CorrCan Media Group

Oggi i funerali di Anne Marie D’Amico

Oggi i funerali di Anne Marie D’Amico

TORONTO – Sono iniziati ieri a Toronto i funerali delle vittime di Alek Manassian. Dopo lo smarrimento e lo sconcerto iniziale è giunto ora il momento di celebrare e ricordare la memoria degli scomparsi con il rito funebre secondo i dettami della fede di ognuna delle vittime. Ieri parenti ed amici hanno partecipato alla celebrazione dei funerali della ottantatreenne Geraldine Brady e la ottantenne Dorothy Sewell. Due anziane dinamiche che lo scorso 23 aprile si sono trovate a camminare, come le altre vittime e i feriti, lungo Yonge Street per godere della prima giornata di primavera di quest’anno. 
Così come, uscita dal vicino ufficio dove lavorava durante l’ora di pranzo, ha trovato la morte anche Anne Marie D’Amico, 30 anni. I funerali della giovane italo-canadese “allegra, generosa e sempre sorridente” saranno celebrati oggi alle 11 nella chiesa di St. Clare. Le sue foto, nelle quali si mostra sempre con il sorriso sulle labbra, sono apparse nei giorni scorsi su tutti i giornali e in televisione facendo diventare il viso di questa giovane donna un volto familiare. La sua morte, così come quella delle altre nove persone, ha addolorato sia chi la conosceva che coloro che fino al giorno della tragedia ignoravano la sua esistenza. 
A lottare per la propria vita al Sunnybrook Hospital sono ancora quattro persone.

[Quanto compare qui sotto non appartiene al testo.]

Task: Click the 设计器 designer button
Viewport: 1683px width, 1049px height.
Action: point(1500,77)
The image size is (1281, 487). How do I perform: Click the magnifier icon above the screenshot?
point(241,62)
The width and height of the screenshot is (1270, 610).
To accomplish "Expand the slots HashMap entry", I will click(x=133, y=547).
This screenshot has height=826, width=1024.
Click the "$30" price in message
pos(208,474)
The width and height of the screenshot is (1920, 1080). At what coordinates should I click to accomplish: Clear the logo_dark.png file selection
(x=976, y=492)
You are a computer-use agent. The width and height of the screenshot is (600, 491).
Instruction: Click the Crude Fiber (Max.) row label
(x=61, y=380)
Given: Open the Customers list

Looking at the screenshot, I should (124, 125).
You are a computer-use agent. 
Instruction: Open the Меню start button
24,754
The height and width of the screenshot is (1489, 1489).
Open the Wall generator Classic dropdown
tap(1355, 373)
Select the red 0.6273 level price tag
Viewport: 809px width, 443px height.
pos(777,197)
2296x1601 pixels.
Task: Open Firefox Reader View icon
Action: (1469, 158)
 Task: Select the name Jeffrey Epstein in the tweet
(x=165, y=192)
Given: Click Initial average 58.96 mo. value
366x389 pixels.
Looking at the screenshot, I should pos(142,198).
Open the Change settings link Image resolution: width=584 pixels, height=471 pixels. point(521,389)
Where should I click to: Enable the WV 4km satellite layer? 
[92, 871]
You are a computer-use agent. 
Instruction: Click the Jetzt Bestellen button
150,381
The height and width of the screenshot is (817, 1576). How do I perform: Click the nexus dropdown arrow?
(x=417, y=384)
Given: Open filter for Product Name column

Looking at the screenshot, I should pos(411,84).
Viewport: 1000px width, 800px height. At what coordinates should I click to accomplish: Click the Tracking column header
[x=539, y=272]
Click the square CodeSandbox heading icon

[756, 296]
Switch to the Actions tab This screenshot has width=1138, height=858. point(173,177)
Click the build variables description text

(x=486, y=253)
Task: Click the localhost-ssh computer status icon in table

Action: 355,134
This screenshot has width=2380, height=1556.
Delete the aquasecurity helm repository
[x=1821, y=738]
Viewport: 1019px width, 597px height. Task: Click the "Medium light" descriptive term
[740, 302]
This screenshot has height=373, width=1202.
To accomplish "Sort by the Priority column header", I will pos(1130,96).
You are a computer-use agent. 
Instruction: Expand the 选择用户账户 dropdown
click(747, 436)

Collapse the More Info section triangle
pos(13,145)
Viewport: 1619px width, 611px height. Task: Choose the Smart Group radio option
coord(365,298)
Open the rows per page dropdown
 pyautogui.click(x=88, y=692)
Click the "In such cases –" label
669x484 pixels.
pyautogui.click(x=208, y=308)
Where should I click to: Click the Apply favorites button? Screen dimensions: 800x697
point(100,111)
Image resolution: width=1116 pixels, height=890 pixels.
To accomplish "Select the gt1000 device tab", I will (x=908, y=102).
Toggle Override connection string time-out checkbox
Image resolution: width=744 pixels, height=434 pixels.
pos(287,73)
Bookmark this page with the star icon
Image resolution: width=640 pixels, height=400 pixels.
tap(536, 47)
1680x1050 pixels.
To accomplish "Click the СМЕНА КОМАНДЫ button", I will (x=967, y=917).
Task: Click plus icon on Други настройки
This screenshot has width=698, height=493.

Lo ha comunicato ieri l’ospedale che ha aggiornato le condizioni dei feriti: una persona è stata dimessa mentre lo stato di salute di altre tre è migliorato notevolmente.
È stato proprio al Sunnybrook che è stata trasportata la maggior parte dei feriti, uno dopo l’altro, nel giro di 45 minuti. L’ospedale ha attivato il “codice arancione” per indicare una situazione di allarme dovuta a una strage di massa. Uccidere il maggior numero di persone possibile era proprio l’intenzione di Alek Minassian, il venticinquenne di Richmond Hill che si è messo alla guida di un van noleggiato, per seminare morte. Le indagini sono ancora nella fase iniziale ma gli investigatori stanno lavorando alacremente per fare luce sulla tragedia: al momento nessuna pista viene tralasciata anche se nei giorni scorsi ha preso sempre maggiore consistenza quella che indica l’odio smisurato di Minassian verso le donne e la frustrazione per non essere riuscito a stabilire relazioni di carattere psicologico e fisico con l’altro sesso. In un post apparso sul suo profilo Facebook pochi minuti prima della strage l’accusato indicava la sua appartenenza al gruppo online “The Incel Rebellion” formato da uomini rifiutati dalle donne.
Ma mentre ci si interroga sulla motivazione che ha fatto scattare in Minassian la terribile decisione di compiere la strage, sono state migliaia le persone che nei giorni scorsi hanno visitato memoriali improvvisati sorti nella Olive Square e nella Mel Lastman Square. 
Tramite il suo portavoce Don Peat, il sindaco di Toronto ha ringraziato tutti coloro che si sono recati in questi siti per rendere omaggio alle vittime e lasciare messaggi di amore e di sostegno.
Peat ha detto che Tory parlerà con la comunità e il consigliere comunale locale per istituire un memoriale permanente a ricordo del tragico evento. 
La solidarietà dei residenti di Toronto è comunque tangibile: fino a ieri il fondo #TorontoStrong, lanciato la scorsa settimana per aiutare le vittime, le loro famiglie e coloro che sono stati seriamente colpiti dalla tragedia, ha già raccolto più di 2 milioni di dollari.